§ **EXCERPTED DATA**
━━━━━━━━
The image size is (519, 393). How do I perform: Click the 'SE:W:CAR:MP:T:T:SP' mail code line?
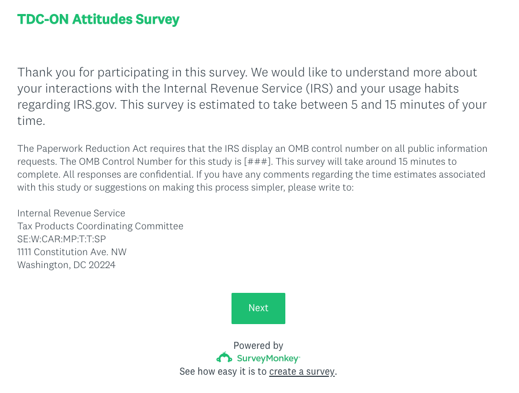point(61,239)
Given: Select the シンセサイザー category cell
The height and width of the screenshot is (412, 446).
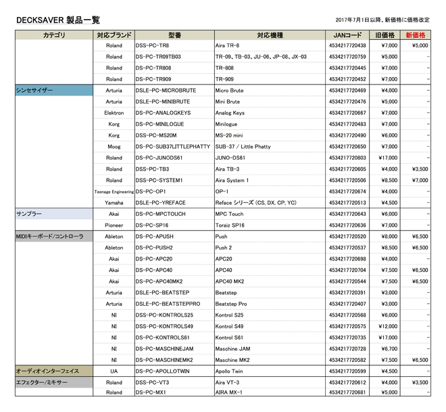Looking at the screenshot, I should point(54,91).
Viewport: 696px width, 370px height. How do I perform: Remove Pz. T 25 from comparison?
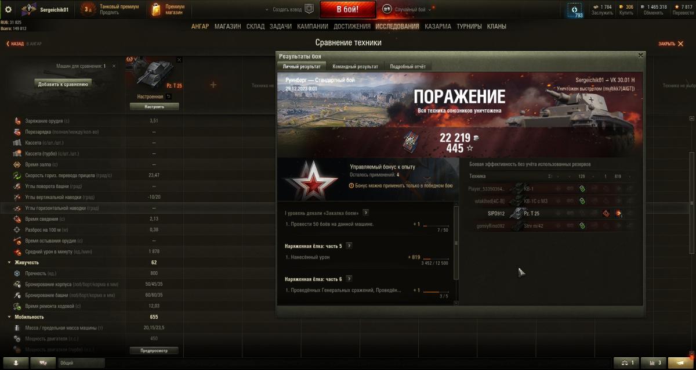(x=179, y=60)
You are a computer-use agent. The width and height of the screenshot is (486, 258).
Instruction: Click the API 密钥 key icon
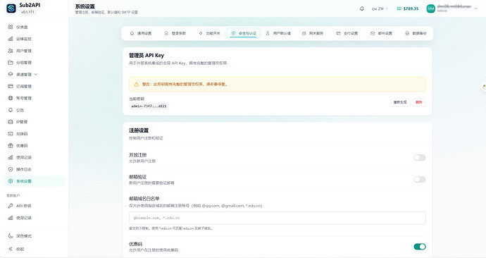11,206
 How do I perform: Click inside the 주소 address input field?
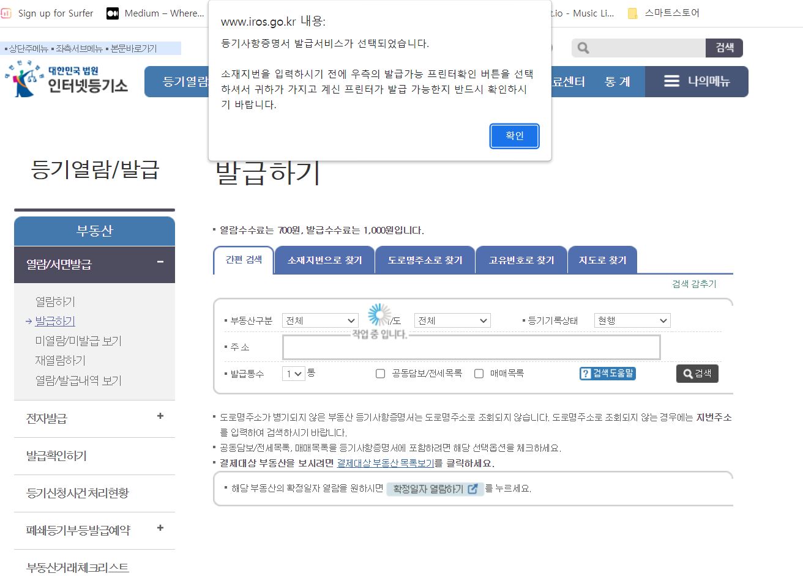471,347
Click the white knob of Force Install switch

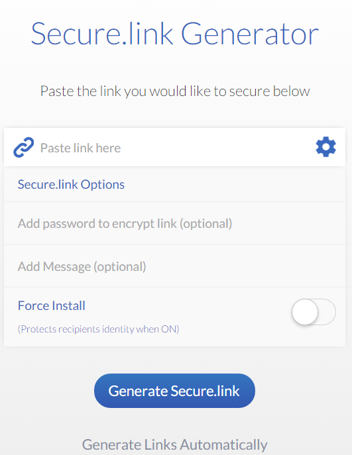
━━━━━━━━
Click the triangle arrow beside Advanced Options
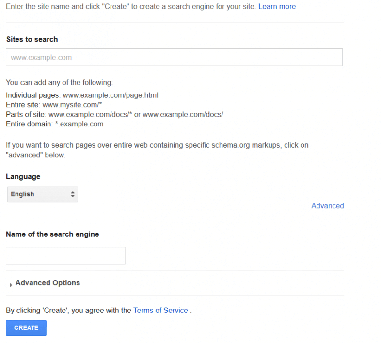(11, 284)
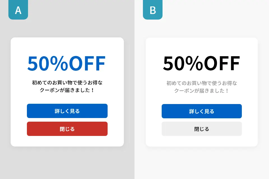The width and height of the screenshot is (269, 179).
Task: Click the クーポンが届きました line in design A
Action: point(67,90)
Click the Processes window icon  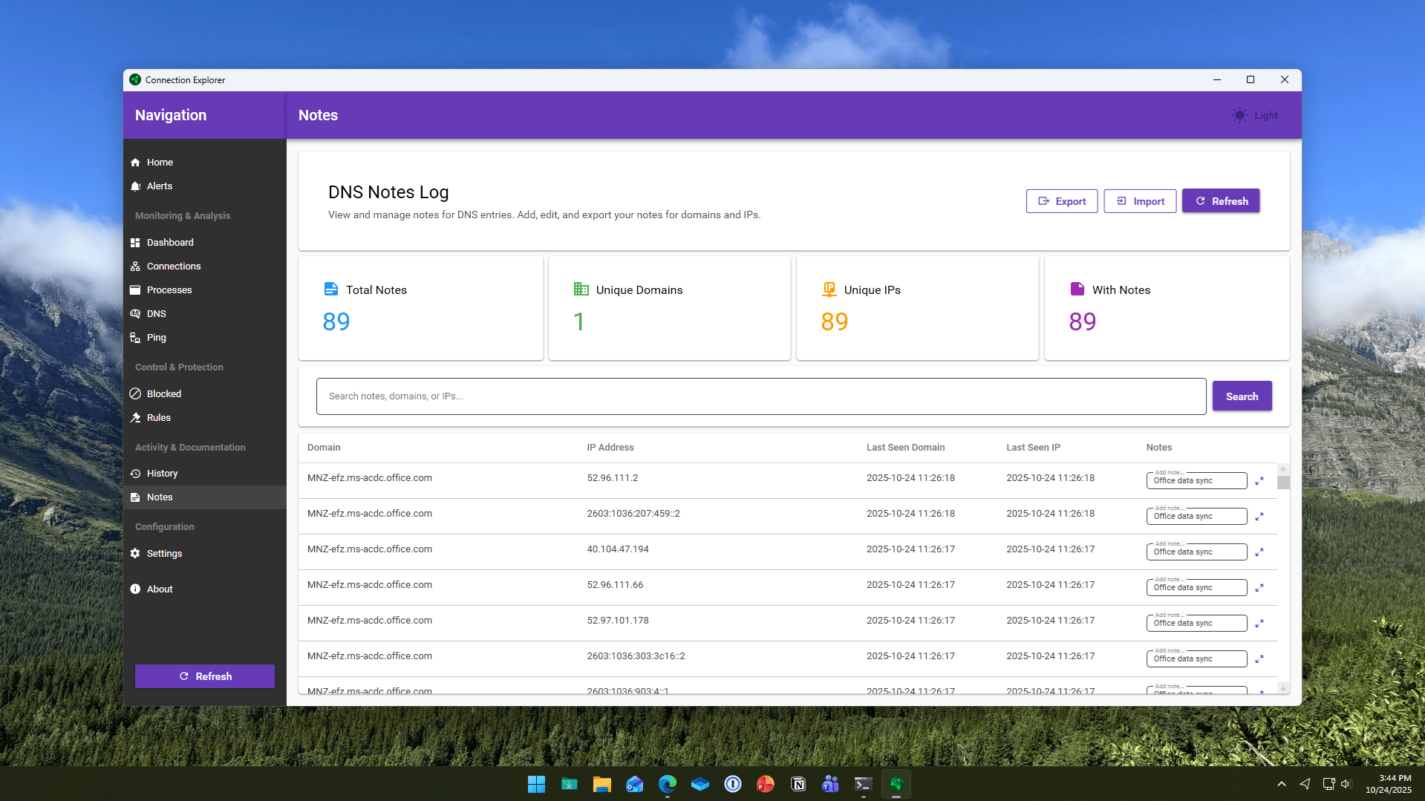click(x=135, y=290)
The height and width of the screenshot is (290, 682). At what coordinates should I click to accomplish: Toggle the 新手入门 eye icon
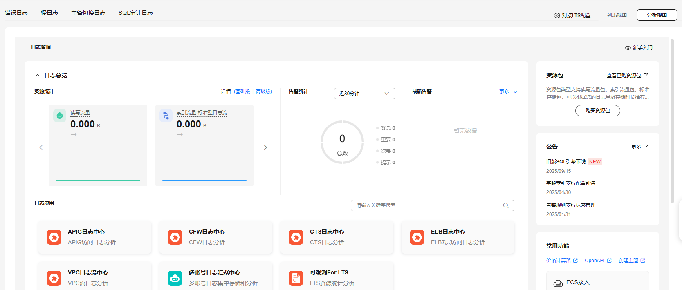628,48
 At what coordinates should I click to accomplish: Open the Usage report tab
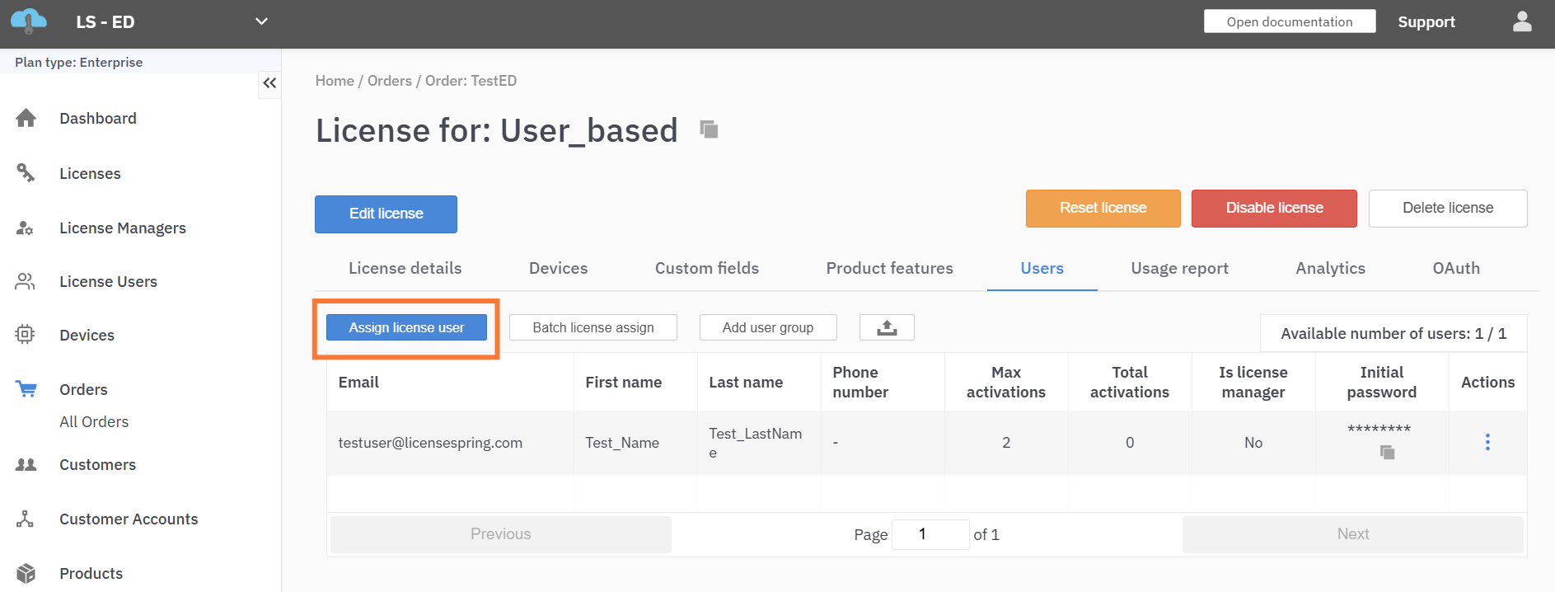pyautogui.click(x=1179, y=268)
━━━━━━━━
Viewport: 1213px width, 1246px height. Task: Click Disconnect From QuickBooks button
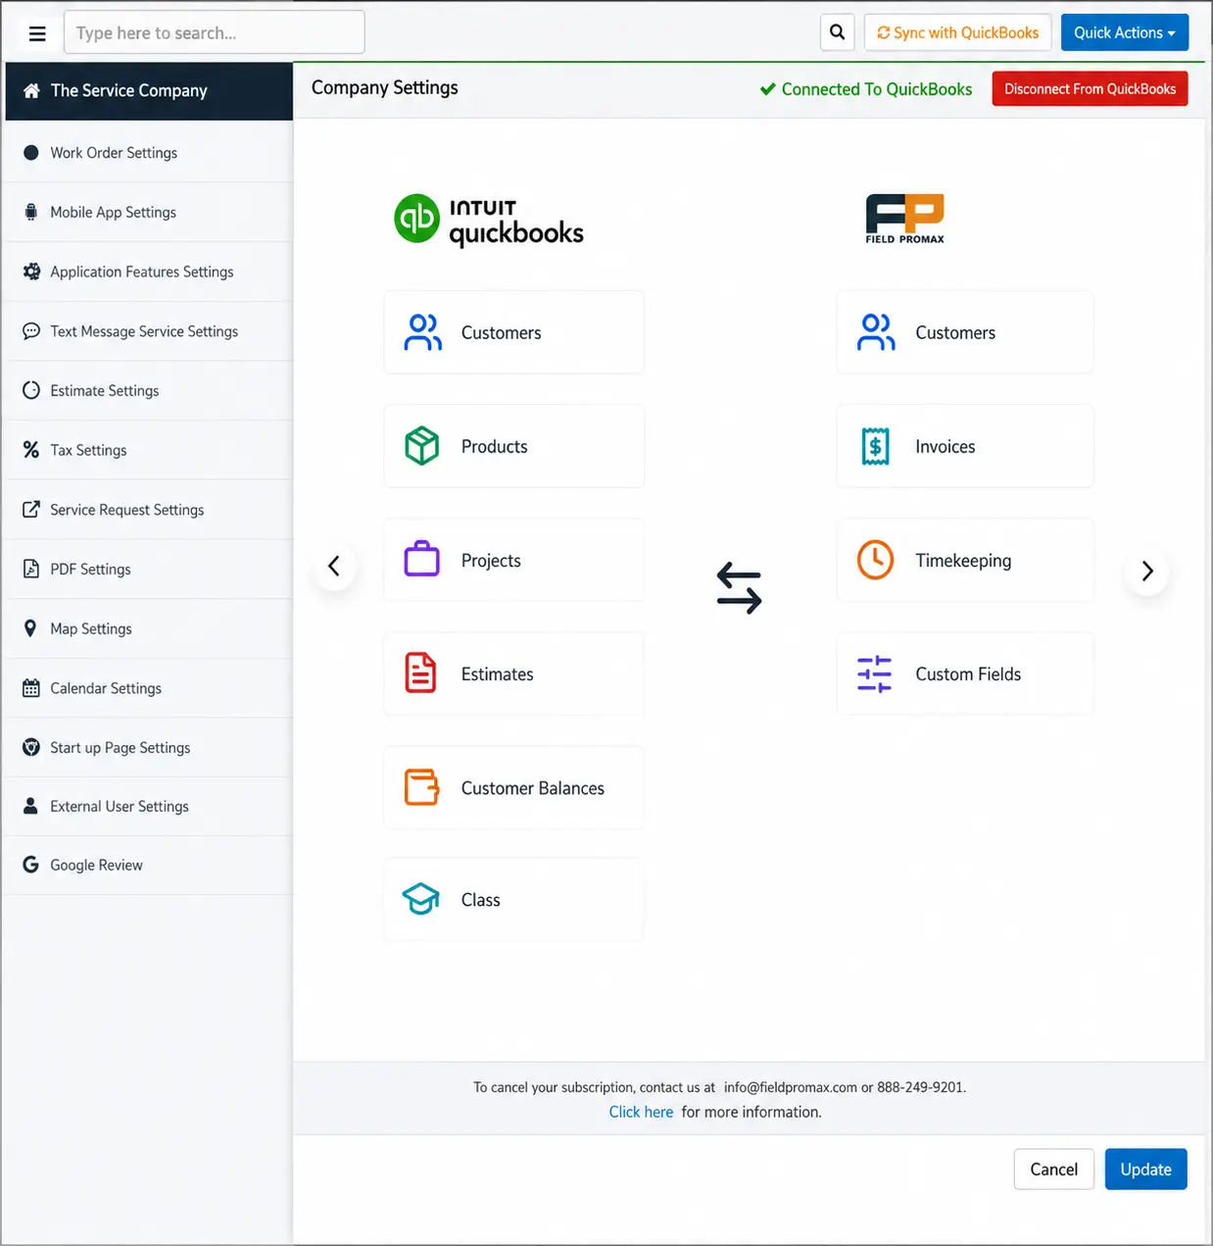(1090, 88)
━━━━━━━━
§ **WHAT YOU NEED TO DO**
Please retype the records from the line with "Viewport: 696px width, 370px" to the line with "Click the white knob of Force Install switch", and leave the pictures out of your answer.

§ **EXERCISE RESPONSE**
Viewport: 696px width, 370px height. How do I perform: Remove Pz. T 25 from comparison?
(x=179, y=60)
You are a computer-use agent. The width and height of the screenshot is (486, 258).
Instruction: Click the API 密钥 key icon
11,206
 How do I perform: Click inside the 주소 address input field?
471,347
Click the white knob of Force Install switch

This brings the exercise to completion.